RECORDS FOR PROCESSING —
*-*-*

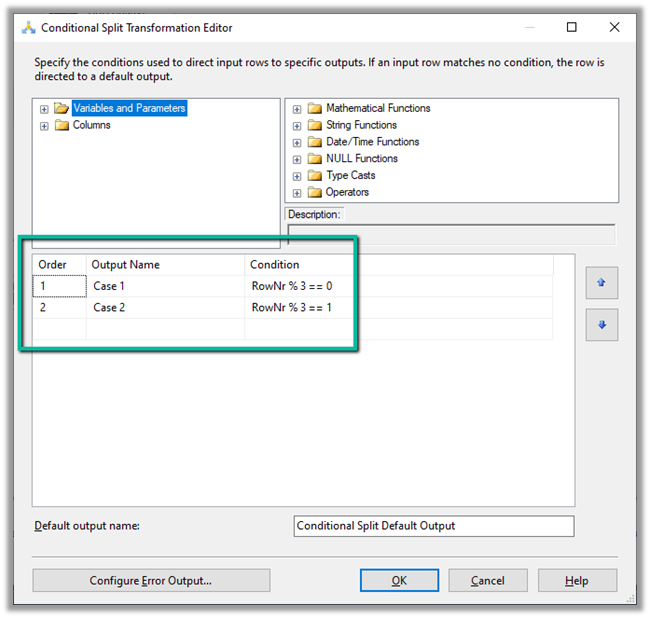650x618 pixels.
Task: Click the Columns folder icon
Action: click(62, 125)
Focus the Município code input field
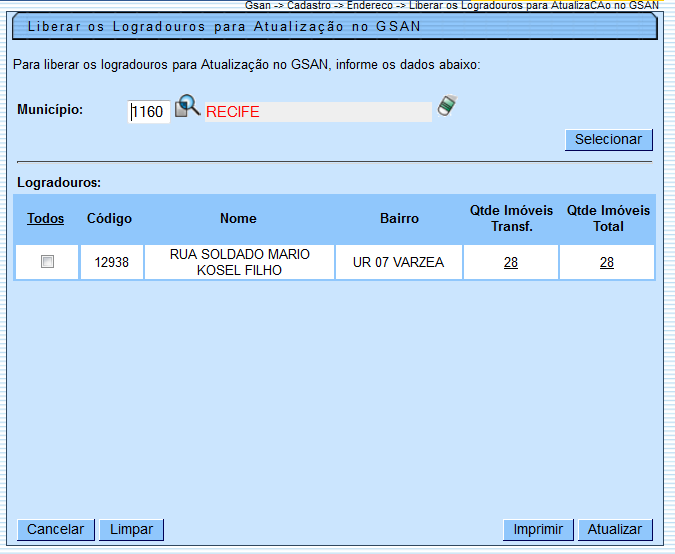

*-*-*

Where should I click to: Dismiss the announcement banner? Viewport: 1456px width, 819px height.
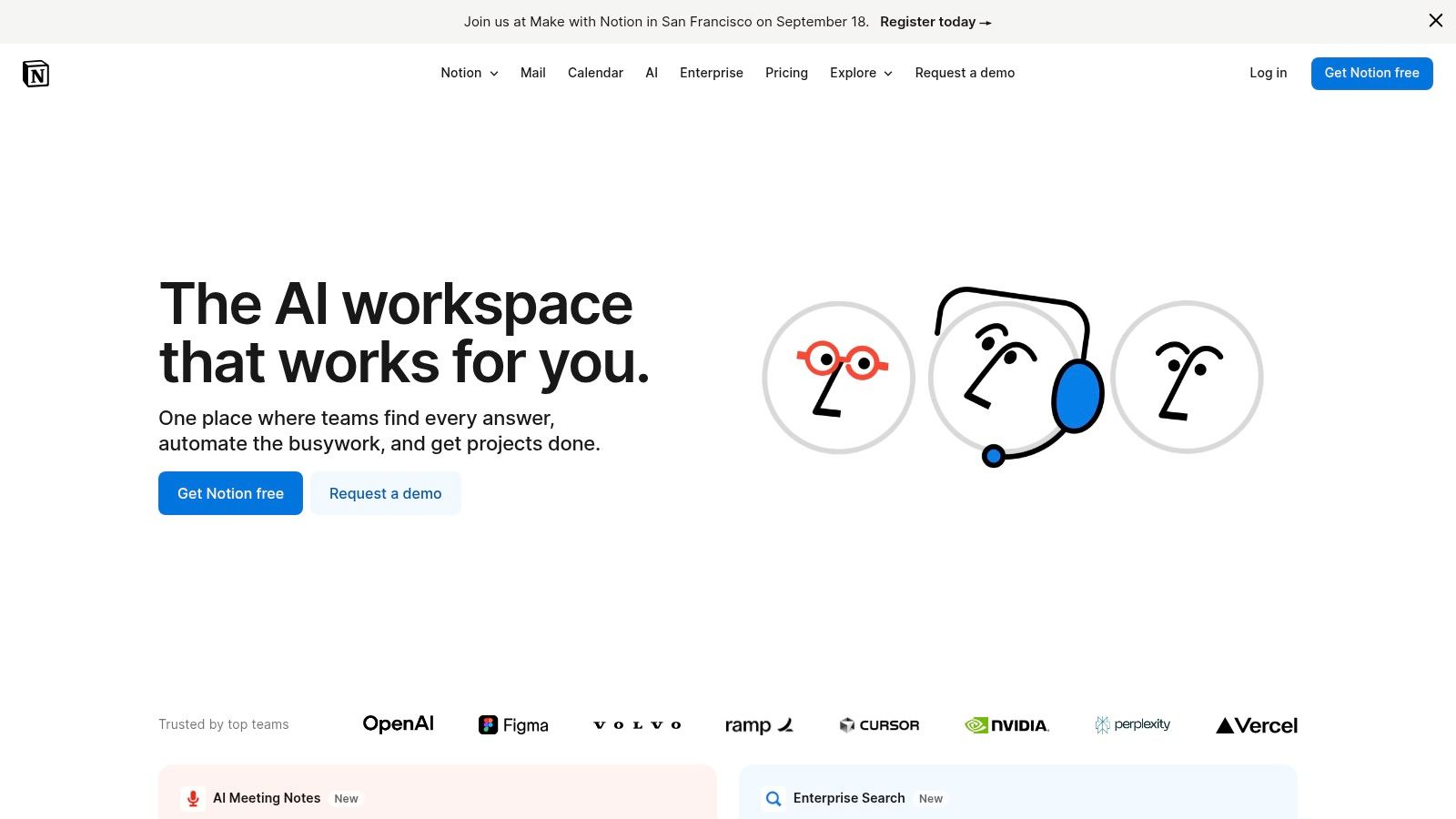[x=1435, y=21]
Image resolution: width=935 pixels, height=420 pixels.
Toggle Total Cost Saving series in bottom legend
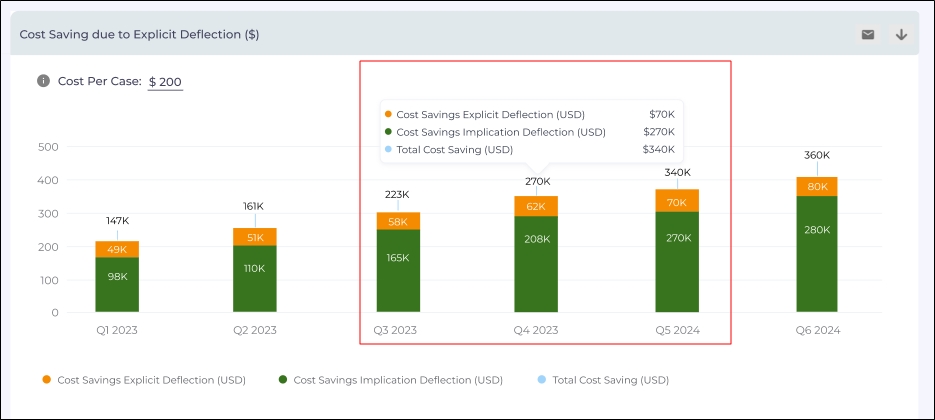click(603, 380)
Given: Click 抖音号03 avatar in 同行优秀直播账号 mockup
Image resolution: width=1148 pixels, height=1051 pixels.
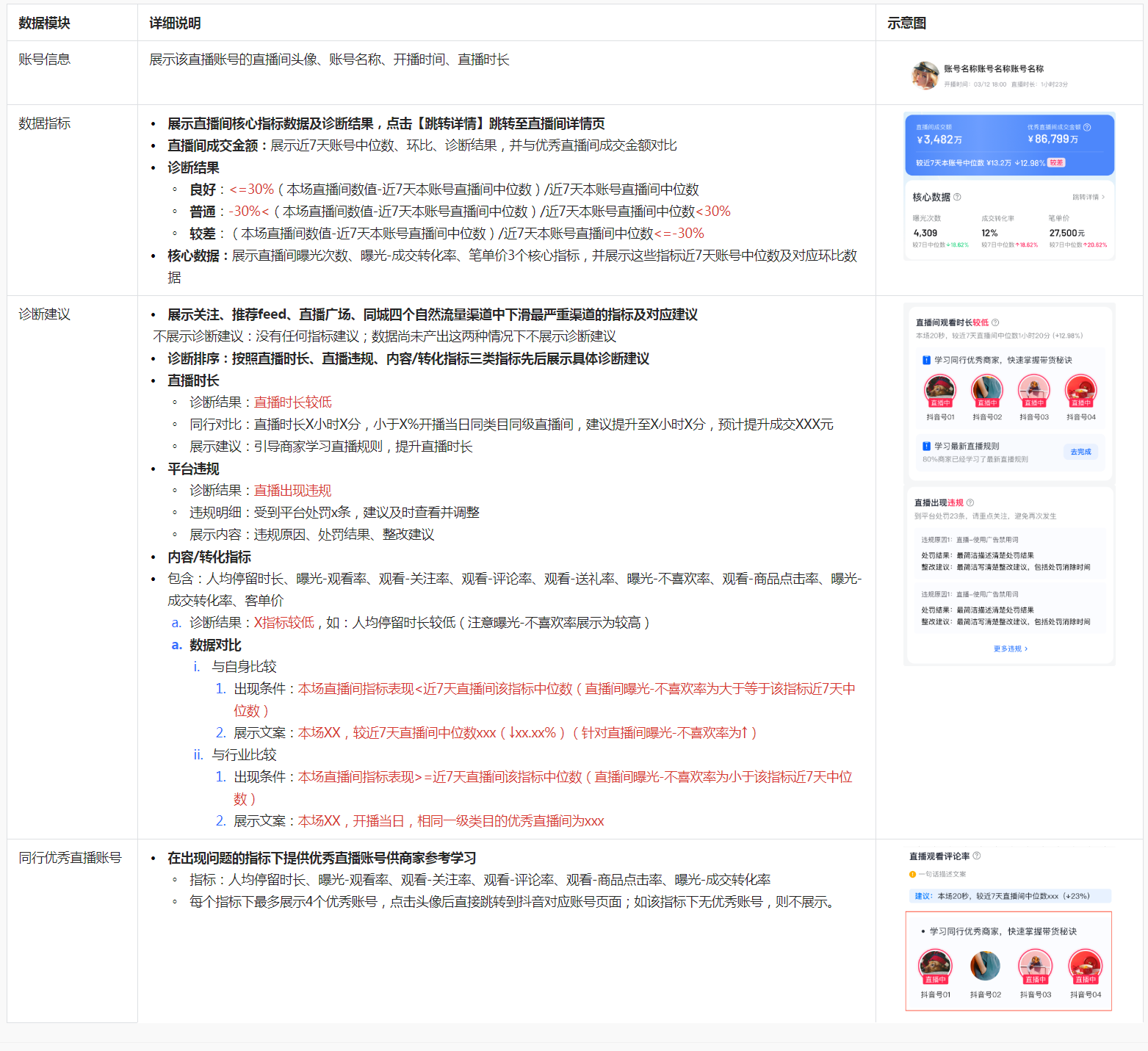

*-*-*

EXERCISE OBJECTIVE — Copy all lines from the listing that contain "resolution".

WRITTEN SOLUTION —
Image resolution: width=935 pixels, height=420 pixels.
Image resolution: width=1148 pixels, height=1051 pixels.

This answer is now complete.